ガラ紡(がらぼう)は、臥雲辰致により1876年に考案された紡績機。そのガラガラという騒音から、ガラ紡と呼ばれた。

ガラ紡績機5台を運転する愛知県岡崎市の工場。標準的なガラ紡績機は8間(1間32錘×両側)で1台(512錘)[1]。1937年頃撮影。

臥雲はこれを第一回内国勧業博覧会(1877年)に出品し、鳳紋賞牌を受賞。東海地方を中心に浸透したが、当時日本には特許制度が無かったために無許可で次々と製作され、臥雲はガラ紡製作の自己資本さえも回収できない始末となった。水力を利用した水車式のものが普及したが、それに限らず同様の紡績機構を有するものも含まれる。

「つぼ」と呼ばれる円筒形の容器に綿を詰め、垂直に立てた状態で、円筒の中心軸を回転軸として円筒を回転させながら、綿を上に引き出すことにより紡糸を行う。

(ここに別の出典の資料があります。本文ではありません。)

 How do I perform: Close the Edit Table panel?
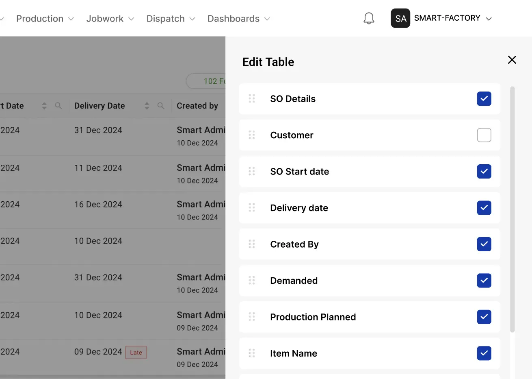tap(512, 60)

容器の下部に円筒を駆動させる機構が設けられる。駆動機構は、容器が上に吊り上げられると動力を伝える軸が外れて回転が伝わらなくなるよう構成される。これにより、容器上部から紡ぎ出されるが太くなりすぎて容器が上に吊り上げられると動力が伝わらなくなり、そのために糸が細くなり容器が下に降りると再び動力が伝わるという機構で、糸の太さが調節される。とはいえ、より近代的な紡績機に比べれば糸の太さむらは大きく、紡績速度も遅い。

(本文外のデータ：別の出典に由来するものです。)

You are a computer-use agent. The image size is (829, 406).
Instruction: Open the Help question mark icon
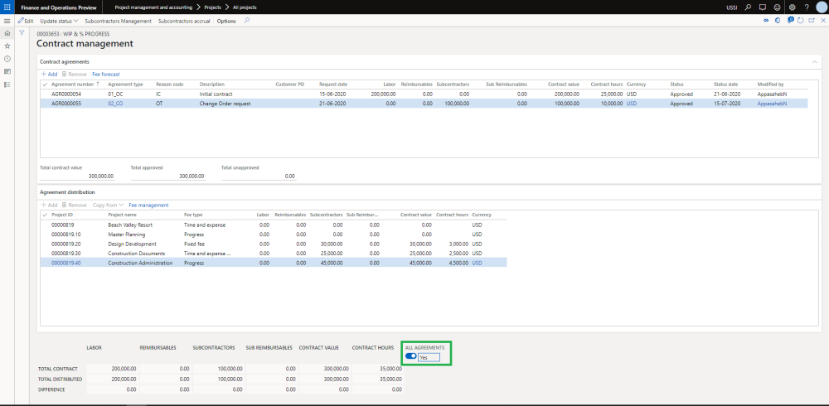point(806,7)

ガラ紡などの在来技術はより近代的な機械紡績に圧迫され、1887年をピークに衰退。現在では[いつ?]愛知県の数軒[要説明]で使われているのみである。トヨタ産業技術記念館愛知大学大学記念館、東京農工大学科学博物館などで動態展示されており、動作の様子を実際に見ることができる。

手紡ぎに近い機構であるため、紡がれる糸には手紡ぎに近い素朴な風合いがある点、および近代的な機械紡績では利用することが難しい繊維長の短い綿も有効利用できる点が利点と言える。

2022年度日本機械学会から機械遺産に認定された。

脚注 編集

  1. ^ 『岡崎・西尾の昭和』樹林舎、2011年12月7日、37頁。